Basta una curva, appena oltre la 131, per vedere la basilica della Santissima Trinità di Saccargia

Siamo a Codrongianos, nel nord-ovest sardo. La basilica di Saccargia — nome che affonda le radici in Sacraria, e non, come vuole la vulgata popolare, in s’acca argia, la “vacca pezzata”, è uno dei vertici assoluti del romanico pisano in Italia. Eppure, raccontarla come semplice capolavoro architettonico è riduttivo. Saccargia è anche teatro di dinastie giudicali, testimone di affreschi unici e scenario di racconti dove il sacro si mescola all’allegoria.
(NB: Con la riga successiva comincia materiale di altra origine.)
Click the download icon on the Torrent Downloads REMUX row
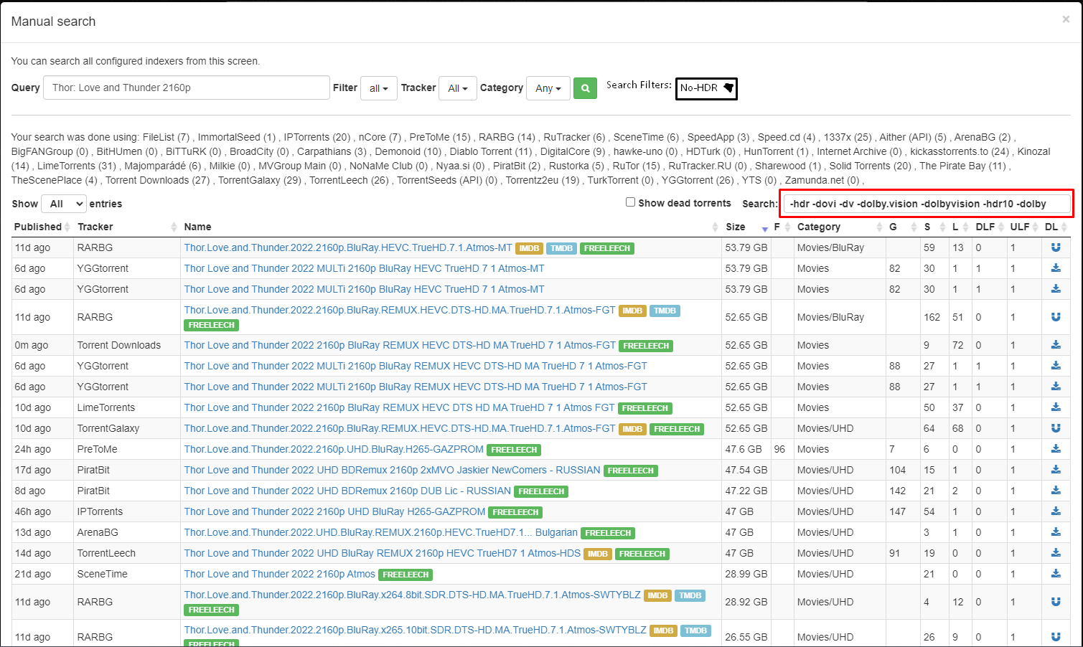[1056, 345]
La sua fondazione ufficiale risale al 1116, ma l’origine è più stratificata. La leggenda — annotata nel Condaghe seicentesco che porta il suo nome — narra di un voto: Costantino I di Torres e sua moglie Marcusa, desiderosi di un erede, avrebbero trovato ospitalità tra le rovine di un antico santuario, allora custodito dai camaldolesi. Dopo la nascita del figlio Gonario II, i due sovrani avrebbero mantenuto la promessa: una nuova chiesa, una nuova abbazia.

La costruzione si articola in due fasi: prima l’impianto originale con absidi e transetto, poi — fra il 1118 e il 1120 — l’allungamento dell’aula, l’innalzamento delle pareti, la nuova facciata e l’inconfondibile campanile.

Architetti e maestranze toscane, in particolare pisani e pistoiesi, plasmarono un edificio che pare sospeso tra l’Umbria di San Bevignate e le visioni gotiche dell’Italia centrale. Ogni elemento — dai bacini ceramici incastonati agli intarsi a losanga, fino ai capitelli popolati da figure alate — trasuda un’estetica che è insieme spirituale e bestiale.

Alla fine del Duecento il portico fu aggiunto da artigiani lucchesi: sette archi, capitelli scolpiti, colonne decorate e animali fantastici che rincorrono simboli e paure. Su un pilastro, bovini accovacciati richiamano la leggenda della vacca che ogni giorno offriva latte ai monaci, inginocchiandosi in preghiera. Ma l’impronta è lì, incisa nella pietra.

All’interno, una navata sola, croce comissa, transetti voltati a crociera e absidi che ospitano statue e reliquie. Ma è nell’abside centrale che Saccargia svela il suo tesoro più raro: un ciclo di affreschi romanici eseguito a fine XII secolo da un artista umbro-laziale, miracolosamente integro. Scene della vita di Cristo, santi, una Madonna orante e un Cristo in mandorla, che dialogano con le pitture coeve di Galtellì, rendono questo spazio sacro anche per gli storici dell’arte.

La basilica, sopravvissuta a secoli di abbandono e restaurata a inizio ’900 da Dionigi Scano, è oggi parte della parrocchia di Codrongianos.

Ogni anno, nella domenica successiva alla Pentecoste, rivive nel rito della Trinità: processioni, poesia improvvisata, danze, suoni.